Goal of the exercise: In the records below, find each line that holds "computer" and return it.

-=-=-

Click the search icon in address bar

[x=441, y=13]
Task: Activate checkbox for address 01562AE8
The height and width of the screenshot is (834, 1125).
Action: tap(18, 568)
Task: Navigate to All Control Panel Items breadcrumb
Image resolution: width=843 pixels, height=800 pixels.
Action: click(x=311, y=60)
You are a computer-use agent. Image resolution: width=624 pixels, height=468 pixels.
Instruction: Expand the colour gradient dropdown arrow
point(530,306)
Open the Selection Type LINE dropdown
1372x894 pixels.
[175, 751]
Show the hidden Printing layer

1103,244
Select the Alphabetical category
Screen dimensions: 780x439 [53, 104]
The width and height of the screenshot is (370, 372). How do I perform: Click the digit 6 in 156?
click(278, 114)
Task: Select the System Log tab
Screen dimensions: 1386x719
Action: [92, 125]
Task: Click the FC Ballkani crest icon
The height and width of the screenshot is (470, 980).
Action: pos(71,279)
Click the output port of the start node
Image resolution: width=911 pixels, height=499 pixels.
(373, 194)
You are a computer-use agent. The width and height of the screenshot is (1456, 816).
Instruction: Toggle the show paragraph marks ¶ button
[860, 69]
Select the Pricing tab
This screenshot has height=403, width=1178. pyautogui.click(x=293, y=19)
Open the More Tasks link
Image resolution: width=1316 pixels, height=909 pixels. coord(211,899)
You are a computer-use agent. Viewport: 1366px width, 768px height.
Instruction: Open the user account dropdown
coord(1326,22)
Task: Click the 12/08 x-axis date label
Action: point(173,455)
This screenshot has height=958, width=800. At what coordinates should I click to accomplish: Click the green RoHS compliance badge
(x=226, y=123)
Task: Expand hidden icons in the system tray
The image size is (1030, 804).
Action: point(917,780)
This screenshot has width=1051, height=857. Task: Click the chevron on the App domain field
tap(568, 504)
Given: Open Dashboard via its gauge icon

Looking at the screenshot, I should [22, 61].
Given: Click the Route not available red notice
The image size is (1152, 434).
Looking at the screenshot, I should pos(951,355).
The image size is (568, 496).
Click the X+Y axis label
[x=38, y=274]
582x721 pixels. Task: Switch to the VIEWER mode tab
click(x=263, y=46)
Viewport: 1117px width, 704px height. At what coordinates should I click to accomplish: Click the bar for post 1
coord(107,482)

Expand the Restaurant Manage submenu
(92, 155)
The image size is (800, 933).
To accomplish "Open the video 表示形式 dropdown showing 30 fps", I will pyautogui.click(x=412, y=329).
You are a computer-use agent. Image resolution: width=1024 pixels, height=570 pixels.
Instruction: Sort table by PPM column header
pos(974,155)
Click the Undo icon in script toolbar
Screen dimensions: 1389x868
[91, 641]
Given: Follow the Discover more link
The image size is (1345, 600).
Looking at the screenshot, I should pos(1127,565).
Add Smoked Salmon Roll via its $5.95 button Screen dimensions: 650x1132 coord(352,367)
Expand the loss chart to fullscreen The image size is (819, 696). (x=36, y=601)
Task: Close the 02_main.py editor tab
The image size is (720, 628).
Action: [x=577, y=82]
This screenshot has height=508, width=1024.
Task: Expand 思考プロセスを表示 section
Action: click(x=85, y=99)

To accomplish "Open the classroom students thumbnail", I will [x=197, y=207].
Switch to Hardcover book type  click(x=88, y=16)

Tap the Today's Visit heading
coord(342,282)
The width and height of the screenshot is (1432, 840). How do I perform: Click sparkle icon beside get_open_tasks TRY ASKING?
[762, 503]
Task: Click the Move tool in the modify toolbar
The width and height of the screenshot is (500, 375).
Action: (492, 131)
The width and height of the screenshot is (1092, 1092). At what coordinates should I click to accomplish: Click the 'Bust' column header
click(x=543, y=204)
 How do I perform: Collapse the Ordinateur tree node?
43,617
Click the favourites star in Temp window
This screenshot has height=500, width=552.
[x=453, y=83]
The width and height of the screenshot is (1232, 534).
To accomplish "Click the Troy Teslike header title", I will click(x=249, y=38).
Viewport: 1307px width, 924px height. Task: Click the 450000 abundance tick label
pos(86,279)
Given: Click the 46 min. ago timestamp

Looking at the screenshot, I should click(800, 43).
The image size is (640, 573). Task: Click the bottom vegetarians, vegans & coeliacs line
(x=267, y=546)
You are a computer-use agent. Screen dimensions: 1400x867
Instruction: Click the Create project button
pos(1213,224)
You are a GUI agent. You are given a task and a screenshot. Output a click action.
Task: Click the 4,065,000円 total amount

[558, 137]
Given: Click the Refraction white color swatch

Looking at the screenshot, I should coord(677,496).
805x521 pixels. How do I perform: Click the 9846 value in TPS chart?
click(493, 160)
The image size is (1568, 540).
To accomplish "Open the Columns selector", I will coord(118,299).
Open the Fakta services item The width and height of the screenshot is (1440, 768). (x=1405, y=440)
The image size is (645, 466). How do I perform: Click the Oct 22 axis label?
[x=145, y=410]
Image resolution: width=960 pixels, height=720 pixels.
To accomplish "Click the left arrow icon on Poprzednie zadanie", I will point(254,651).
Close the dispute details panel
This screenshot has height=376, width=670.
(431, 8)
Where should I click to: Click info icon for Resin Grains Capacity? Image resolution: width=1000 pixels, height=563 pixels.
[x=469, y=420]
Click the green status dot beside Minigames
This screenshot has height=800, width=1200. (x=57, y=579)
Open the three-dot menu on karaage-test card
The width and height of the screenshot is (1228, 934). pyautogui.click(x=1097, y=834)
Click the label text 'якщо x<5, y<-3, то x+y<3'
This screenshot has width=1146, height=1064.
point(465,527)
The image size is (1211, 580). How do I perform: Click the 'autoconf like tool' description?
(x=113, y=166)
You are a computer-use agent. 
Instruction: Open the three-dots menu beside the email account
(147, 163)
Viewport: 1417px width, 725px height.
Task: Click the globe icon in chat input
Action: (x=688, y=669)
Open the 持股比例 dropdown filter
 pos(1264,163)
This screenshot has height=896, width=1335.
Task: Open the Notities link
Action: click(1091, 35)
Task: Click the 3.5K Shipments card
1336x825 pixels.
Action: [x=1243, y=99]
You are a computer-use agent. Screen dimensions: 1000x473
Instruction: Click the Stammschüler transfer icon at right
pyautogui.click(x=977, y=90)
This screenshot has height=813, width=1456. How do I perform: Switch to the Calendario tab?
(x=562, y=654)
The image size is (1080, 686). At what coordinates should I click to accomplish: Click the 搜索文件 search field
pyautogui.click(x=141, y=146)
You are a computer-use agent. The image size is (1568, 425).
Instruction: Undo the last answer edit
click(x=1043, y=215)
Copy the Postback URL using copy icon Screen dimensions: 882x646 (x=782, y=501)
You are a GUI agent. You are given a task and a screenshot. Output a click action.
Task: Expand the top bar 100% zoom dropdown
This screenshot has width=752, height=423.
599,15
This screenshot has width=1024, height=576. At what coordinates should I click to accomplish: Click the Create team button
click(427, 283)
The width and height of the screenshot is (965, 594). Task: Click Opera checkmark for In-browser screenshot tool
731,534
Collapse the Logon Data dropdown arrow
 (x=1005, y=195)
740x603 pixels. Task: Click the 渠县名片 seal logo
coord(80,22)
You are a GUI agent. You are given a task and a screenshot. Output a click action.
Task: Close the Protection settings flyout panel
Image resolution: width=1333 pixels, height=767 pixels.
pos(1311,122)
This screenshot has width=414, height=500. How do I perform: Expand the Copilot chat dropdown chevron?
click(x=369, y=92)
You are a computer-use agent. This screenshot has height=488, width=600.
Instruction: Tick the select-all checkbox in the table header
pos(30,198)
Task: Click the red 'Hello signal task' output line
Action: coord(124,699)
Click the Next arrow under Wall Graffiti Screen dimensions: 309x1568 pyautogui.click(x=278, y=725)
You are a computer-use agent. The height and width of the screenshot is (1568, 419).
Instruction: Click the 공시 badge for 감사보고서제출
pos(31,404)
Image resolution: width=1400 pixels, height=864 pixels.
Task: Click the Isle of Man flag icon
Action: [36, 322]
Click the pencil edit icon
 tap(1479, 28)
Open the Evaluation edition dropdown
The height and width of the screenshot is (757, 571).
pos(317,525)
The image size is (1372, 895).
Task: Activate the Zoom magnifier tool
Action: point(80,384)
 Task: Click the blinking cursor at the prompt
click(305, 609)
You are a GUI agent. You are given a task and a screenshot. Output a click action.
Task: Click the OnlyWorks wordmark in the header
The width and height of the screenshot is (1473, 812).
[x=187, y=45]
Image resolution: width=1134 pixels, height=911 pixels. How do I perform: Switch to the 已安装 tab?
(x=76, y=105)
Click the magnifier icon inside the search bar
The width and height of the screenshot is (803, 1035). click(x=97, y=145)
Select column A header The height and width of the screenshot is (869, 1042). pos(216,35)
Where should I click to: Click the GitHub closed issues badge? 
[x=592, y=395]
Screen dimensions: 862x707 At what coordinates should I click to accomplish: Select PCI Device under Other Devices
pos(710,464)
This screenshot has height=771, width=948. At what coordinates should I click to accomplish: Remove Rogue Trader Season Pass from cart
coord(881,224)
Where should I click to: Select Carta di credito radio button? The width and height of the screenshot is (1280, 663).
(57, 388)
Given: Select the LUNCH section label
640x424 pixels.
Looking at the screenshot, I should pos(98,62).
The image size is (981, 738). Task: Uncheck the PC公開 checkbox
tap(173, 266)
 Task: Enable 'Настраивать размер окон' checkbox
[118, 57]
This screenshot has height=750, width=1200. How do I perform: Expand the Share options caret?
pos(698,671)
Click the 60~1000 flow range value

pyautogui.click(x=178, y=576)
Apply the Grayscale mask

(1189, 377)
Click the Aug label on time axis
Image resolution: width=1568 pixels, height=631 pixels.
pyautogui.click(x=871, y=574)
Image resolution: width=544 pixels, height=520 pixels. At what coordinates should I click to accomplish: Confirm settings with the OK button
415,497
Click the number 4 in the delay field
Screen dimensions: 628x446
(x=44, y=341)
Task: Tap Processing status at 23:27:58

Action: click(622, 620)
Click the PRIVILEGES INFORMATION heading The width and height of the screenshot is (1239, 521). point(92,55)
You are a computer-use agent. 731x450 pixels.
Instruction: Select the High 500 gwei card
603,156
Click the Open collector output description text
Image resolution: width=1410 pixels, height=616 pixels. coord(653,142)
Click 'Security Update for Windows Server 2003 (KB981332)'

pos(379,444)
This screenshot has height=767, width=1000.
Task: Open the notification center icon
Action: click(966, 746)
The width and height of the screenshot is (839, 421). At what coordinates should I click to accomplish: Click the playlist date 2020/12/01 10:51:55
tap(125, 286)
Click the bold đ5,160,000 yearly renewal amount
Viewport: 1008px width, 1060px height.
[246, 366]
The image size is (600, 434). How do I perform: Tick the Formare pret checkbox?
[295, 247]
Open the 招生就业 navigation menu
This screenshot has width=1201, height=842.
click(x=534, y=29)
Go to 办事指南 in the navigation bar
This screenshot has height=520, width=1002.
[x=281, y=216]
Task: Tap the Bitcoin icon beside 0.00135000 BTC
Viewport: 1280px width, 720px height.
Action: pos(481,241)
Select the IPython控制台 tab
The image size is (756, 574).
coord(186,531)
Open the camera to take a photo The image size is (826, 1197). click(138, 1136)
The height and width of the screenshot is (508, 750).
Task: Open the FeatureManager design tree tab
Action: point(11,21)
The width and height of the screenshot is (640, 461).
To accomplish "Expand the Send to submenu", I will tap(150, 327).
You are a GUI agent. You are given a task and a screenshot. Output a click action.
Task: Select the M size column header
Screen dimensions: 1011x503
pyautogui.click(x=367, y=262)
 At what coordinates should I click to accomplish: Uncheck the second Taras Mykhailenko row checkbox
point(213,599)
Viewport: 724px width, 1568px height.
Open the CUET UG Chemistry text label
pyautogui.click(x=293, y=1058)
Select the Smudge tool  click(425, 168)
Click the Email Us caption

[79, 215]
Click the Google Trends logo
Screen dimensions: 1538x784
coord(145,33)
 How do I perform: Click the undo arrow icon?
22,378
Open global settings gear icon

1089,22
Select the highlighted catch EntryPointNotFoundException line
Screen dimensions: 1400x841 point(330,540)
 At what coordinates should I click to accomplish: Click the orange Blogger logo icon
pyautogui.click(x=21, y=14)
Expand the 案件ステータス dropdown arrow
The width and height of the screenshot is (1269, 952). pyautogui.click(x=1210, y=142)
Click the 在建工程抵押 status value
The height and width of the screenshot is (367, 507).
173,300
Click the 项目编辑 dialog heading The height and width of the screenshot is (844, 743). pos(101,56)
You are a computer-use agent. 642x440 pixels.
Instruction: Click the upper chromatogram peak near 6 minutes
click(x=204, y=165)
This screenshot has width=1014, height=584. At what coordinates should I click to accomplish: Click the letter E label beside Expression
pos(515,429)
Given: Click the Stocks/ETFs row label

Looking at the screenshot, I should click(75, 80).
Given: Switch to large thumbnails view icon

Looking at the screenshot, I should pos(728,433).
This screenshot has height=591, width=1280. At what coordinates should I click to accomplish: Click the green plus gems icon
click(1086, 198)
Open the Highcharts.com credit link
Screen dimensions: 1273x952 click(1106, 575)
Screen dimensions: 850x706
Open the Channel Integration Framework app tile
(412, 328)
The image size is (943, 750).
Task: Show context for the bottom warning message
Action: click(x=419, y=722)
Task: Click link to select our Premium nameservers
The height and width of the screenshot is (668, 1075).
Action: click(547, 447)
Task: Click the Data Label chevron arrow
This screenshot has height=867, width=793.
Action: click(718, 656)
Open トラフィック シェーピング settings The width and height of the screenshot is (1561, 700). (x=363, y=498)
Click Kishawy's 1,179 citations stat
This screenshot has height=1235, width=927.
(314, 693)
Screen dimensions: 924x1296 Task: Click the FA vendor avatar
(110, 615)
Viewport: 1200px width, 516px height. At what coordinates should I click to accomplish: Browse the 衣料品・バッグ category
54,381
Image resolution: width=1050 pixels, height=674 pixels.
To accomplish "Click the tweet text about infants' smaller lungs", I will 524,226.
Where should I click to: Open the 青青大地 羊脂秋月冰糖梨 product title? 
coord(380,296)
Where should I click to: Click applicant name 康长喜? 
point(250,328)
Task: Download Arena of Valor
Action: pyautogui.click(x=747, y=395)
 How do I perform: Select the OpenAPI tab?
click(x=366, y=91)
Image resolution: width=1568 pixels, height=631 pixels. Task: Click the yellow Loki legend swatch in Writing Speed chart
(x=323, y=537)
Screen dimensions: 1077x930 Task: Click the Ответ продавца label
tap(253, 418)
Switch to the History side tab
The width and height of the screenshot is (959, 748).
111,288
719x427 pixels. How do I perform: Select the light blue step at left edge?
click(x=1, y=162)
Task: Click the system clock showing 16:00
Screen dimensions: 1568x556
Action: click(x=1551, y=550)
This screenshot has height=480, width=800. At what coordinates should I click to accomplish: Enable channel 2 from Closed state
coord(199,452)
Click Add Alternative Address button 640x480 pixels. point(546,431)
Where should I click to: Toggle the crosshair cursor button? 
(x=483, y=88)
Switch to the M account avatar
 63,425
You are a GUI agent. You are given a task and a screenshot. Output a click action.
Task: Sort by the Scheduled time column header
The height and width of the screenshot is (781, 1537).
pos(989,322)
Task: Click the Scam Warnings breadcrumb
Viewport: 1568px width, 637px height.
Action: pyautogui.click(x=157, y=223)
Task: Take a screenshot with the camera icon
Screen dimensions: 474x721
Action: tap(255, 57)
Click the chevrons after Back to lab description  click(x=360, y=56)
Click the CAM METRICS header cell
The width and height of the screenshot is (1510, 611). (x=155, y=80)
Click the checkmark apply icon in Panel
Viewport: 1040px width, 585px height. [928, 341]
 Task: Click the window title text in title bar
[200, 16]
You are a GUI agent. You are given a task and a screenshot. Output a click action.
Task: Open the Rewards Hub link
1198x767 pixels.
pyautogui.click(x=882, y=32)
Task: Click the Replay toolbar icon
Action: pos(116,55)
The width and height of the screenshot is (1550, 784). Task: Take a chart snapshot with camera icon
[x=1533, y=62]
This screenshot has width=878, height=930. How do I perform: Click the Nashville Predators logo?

-=-=-

Written response:
You are a computer-use agent. Image resolution: width=624 pixels, height=468 pixels.
You are a computer-use agent. The width and height of the screenshot is (1456, 816).
You are a computer-use agent. Viewport: 1366px width, 768px height.
You are a computer-use agent. Image resolution: width=1024 pixels, height=570 pixels.
You are a computer-use agent. Screen dimensions: 1400x867
You are a computer-use agent. 
You are a computer-use agent. Screen dimensions: 1000x473
You are a computer-use agent. The image size is (1568, 425).
You are a computer-use agent. This screenshot has height=488, width=600.
You are a computer-use agent. The height and width of the screenshot is (1568, 419).
You are a computer-use agent. 731x450 pixels.
You are a computer-use agent. 642x440 pixels.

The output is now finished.